▸ **BRIEF**:
Render the material below as a JSON list of strings with one string per line, skipping blank lines. Leave the pictures out.

[BEGIN]

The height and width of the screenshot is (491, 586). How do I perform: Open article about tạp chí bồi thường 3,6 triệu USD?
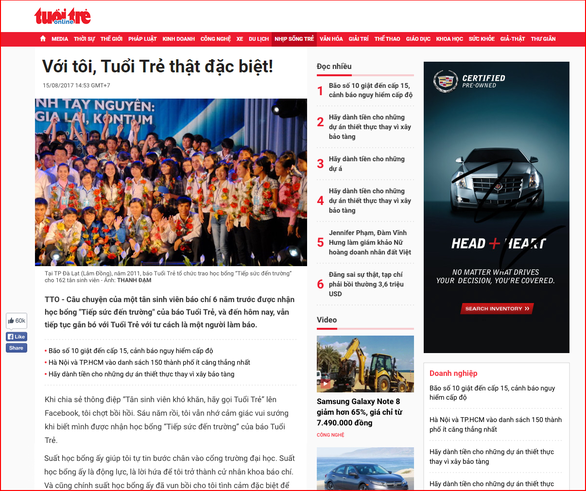(x=366, y=284)
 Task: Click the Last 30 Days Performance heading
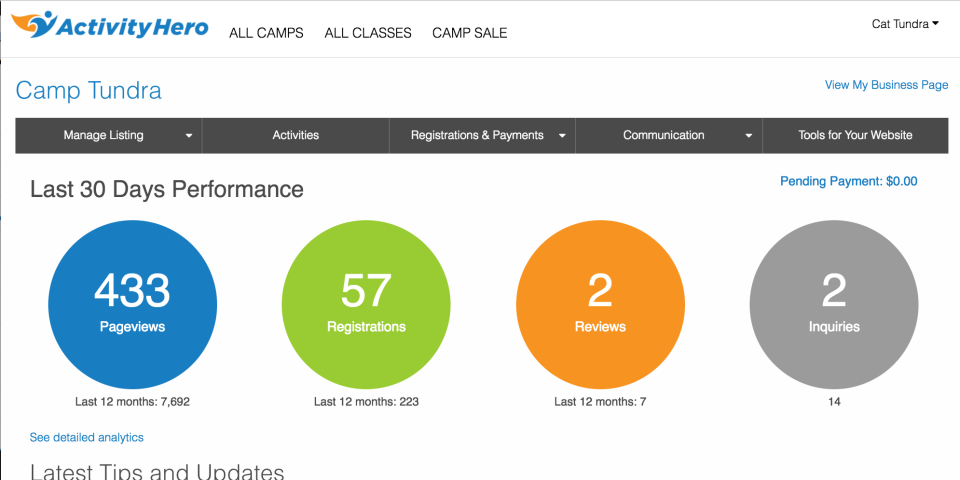pos(167,189)
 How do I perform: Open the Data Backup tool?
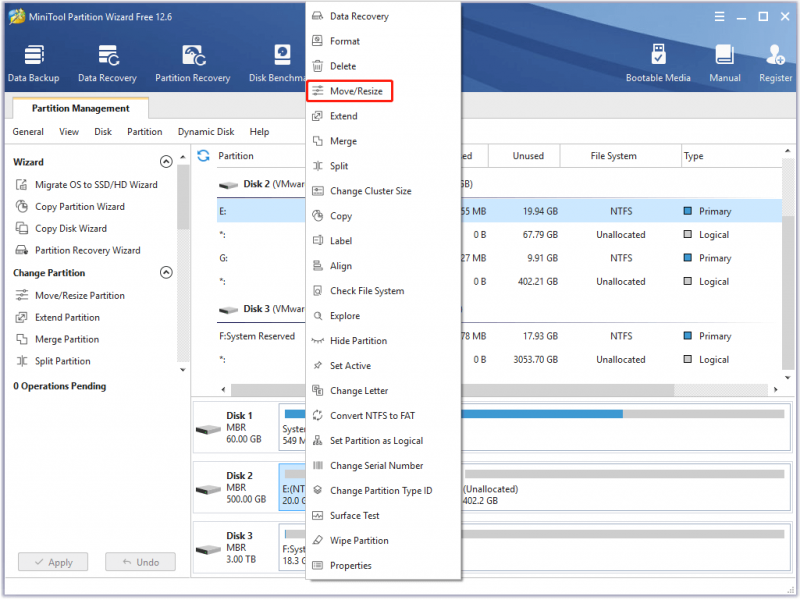pos(34,63)
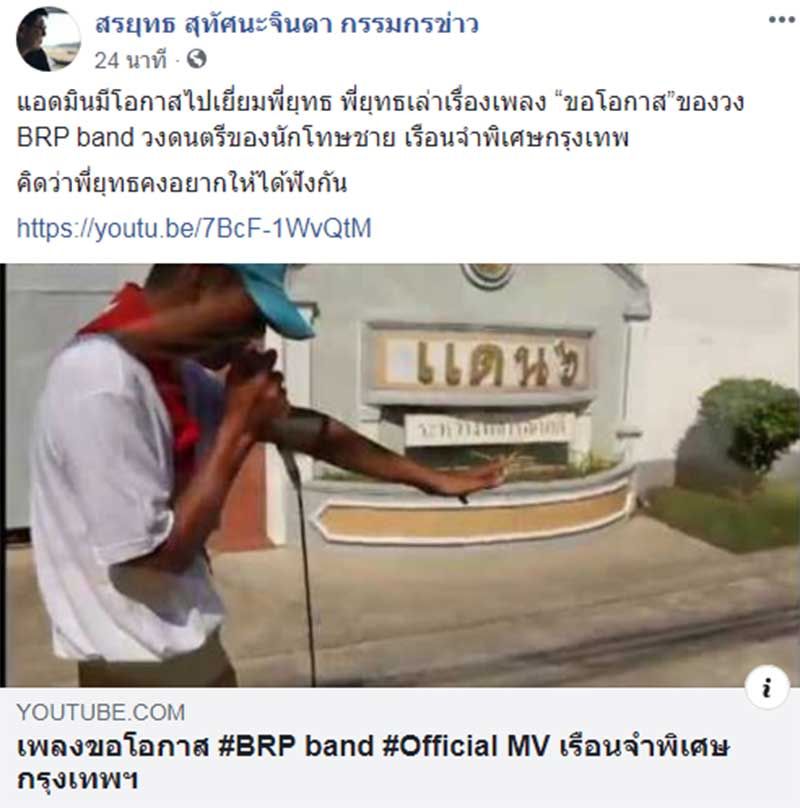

[END]

▸ **TASK RESULT**:
[
  "The height and width of the screenshot is (491, 586). How do I perform: Open article about tạp chí bồi thường 3,6 triệu USD?",
  "(x=366, y=284)",
  " Task: Click the Last 30 Days Performance heading",
  "pos(167,189)",
  " How do I perform: Open the Data Backup tool?",
  "pos(34,63)"
]